YOUR INSTRUCTIONS »
Nothing may be changed. Give the entries below again exactly.

INFORMATION PROVIDED »

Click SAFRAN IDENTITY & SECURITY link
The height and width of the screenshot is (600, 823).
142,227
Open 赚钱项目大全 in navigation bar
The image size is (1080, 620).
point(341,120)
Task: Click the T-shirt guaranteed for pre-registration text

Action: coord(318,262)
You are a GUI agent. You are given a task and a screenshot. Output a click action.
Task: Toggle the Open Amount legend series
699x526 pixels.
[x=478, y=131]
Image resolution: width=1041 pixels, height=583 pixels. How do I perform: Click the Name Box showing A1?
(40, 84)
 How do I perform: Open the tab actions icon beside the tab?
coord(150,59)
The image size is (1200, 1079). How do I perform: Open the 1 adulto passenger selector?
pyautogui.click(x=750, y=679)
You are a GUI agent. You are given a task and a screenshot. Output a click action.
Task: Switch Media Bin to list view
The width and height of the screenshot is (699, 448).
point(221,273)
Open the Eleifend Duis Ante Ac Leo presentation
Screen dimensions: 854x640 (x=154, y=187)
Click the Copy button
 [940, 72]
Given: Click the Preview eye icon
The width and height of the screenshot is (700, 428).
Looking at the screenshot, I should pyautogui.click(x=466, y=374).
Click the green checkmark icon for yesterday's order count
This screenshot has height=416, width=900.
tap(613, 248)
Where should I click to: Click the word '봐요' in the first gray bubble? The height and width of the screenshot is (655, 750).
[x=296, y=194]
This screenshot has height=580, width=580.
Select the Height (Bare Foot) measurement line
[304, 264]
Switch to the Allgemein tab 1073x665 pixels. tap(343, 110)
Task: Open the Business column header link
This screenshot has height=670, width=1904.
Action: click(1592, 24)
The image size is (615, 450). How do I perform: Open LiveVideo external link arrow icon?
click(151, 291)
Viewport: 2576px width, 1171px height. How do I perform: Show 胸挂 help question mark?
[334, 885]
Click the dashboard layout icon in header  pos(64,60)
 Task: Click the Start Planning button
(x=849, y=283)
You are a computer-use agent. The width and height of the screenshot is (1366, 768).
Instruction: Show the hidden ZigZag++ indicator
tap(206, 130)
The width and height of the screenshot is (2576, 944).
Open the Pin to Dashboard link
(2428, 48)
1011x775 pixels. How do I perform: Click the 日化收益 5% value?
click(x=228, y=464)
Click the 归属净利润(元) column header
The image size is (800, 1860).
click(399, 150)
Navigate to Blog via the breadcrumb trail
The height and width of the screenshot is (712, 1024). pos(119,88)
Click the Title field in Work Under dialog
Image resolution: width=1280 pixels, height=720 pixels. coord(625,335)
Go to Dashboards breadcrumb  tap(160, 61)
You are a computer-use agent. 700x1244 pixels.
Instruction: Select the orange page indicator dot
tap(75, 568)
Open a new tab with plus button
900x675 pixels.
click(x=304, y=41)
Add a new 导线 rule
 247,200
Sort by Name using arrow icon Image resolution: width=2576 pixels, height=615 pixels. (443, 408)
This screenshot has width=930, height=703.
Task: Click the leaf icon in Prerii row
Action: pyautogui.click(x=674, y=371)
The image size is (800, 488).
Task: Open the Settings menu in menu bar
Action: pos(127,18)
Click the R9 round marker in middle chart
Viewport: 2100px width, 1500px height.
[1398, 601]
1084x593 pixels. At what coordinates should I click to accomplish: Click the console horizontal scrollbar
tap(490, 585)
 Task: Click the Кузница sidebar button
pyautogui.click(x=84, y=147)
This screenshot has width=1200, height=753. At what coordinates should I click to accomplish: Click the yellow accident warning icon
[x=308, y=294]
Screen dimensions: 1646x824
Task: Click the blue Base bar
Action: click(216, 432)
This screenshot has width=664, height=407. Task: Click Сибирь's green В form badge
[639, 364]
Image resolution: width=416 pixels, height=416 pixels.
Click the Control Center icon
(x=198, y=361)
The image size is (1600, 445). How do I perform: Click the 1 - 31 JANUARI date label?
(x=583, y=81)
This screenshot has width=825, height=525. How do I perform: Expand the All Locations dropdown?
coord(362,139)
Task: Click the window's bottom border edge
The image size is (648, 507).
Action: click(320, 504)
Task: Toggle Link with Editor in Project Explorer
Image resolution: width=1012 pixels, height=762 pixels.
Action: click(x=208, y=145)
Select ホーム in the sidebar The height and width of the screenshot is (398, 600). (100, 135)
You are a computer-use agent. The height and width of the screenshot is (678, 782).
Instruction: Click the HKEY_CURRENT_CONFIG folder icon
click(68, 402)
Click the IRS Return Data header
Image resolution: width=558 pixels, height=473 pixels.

SOLUTION TO THE PROBLEM »
Click SAFRAN IDENTITY & SECURITY link
The height and width of the screenshot is (600, 823).
142,227
Open 赚钱项目大全 in navigation bar
The image size is (1080, 620).
point(341,120)
Task: Click the T-shirt guaranteed for pre-registration text

Action: coord(318,262)
You are a GUI agent. You are given a task and a screenshot. Output a click action.
Task: Toggle the Open Amount legend series
699x526 pixels.
[x=478, y=131]
Image resolution: width=1041 pixels, height=583 pixels. How do I perform: Click the Name Box showing A1?
(40, 84)
 How do I perform: Open the tab actions icon beside the tab?
coord(150,59)
The image size is (1200, 1079). How do I perform: Open the 1 adulto passenger selector?
pyautogui.click(x=750, y=679)
You are a GUI agent. You are given a task and a screenshot. Output a click action.
Task: Switch Media Bin to list view
The width and height of the screenshot is (699, 448).
point(221,273)
Open the Eleifend Duis Ante Ac Leo presentation
Screen dimensions: 854x640 (x=154, y=187)
Click the Copy button
 [940, 72]
Given: Click the Preview eye icon
The width and height of the screenshot is (700, 428).
Looking at the screenshot, I should pyautogui.click(x=466, y=374).
Click the green checkmark icon for yesterday's order count
This screenshot has height=416, width=900.
tap(613, 248)
Where should I click to: Click the word '봐요' in the first gray bubble? The height and width of the screenshot is (655, 750).
[x=296, y=194]
This screenshot has height=580, width=580.
Select the Height (Bare Foot) measurement line
[304, 264]
Switch to the Allgemein tab 1073x665 pixels. tap(343, 110)
Task: Open the Business column header link
This screenshot has height=670, width=1904.
Action: click(1592, 24)
The image size is (615, 450). How do I perform: Open LiveVideo external link arrow icon?
click(151, 291)
Viewport: 2576px width, 1171px height. How do I perform: Show 胸挂 help question mark?
[334, 885]
Click the dashboard layout icon in header  pos(64,60)
 Task: Click the Start Planning button
(x=849, y=283)
You are a computer-use agent. The width and height of the screenshot is (1366, 768).
Instruction: Show the hidden ZigZag++ indicator
tap(206, 130)
The width and height of the screenshot is (2576, 944).
Open the Pin to Dashboard link
(2428, 48)
1011x775 pixels. How do I perform: Click the 日化收益 5% value?
click(x=228, y=464)
Click the 归属净利润(元) column header
The image size is (800, 1860).
click(399, 150)
Navigate to Blog via the breadcrumb trail
The height and width of the screenshot is (712, 1024). pos(119,88)
Click the Title field in Work Under dialog
Image resolution: width=1280 pixels, height=720 pixels. coord(625,335)
Go to Dashboards breadcrumb  tap(160, 61)
You are a computer-use agent. 700x1244 pixels.
Instruction: Select the orange page indicator dot
tap(75, 568)
Open a new tab with plus button
900x675 pixels.
click(x=304, y=41)
Add a new 导线 rule
 247,200
Sort by Name using arrow icon Image resolution: width=2576 pixels, height=615 pixels. (443, 408)
This screenshot has width=930, height=703.
Task: Click the leaf icon in Prerii row
Action: pyautogui.click(x=674, y=371)
The image size is (800, 488).
Task: Open the Settings menu in menu bar
Action: pos(127,18)
Click the R9 round marker in middle chart
Viewport: 2100px width, 1500px height.
[1398, 601]
1084x593 pixels. At what coordinates should I click to accomplish: Click the console horizontal scrollbar
tap(490, 585)
 Task: Click the Кузница sidebar button
pyautogui.click(x=84, y=147)
This screenshot has width=1200, height=753. At what coordinates should I click to accomplish: Click the yellow accident warning icon
[x=308, y=294]
Screen dimensions: 1646x824
Task: Click the blue Base bar
Action: click(216, 432)
This screenshot has width=664, height=407. Task: Click Сибирь's green В form badge
[639, 364]
Image resolution: width=416 pixels, height=416 pixels.
Click the Control Center icon
(x=198, y=361)
The image size is (1600, 445). How do I perform: Click the 1 - 31 JANUARI date label?
(x=583, y=81)
This screenshot has width=825, height=525. How do I perform: Expand the All Locations dropdown?
coord(362,139)
Task: Click the window's bottom border edge
The image size is (648, 507).
Action: click(320, 504)
Task: Toggle Link with Editor in Project Explorer
Image resolution: width=1012 pixels, height=762 pixels.
Action: click(x=208, y=145)
Select ホーム in the sidebar The height and width of the screenshot is (398, 600). (100, 135)
You are a computer-use agent. The height and width of the screenshot is (678, 782).
Instruction: Click the HKEY_CURRENT_CONFIG folder icon
click(68, 402)
Click the IRS Return Data header
Image resolution: width=558 pixels, height=473 pixels.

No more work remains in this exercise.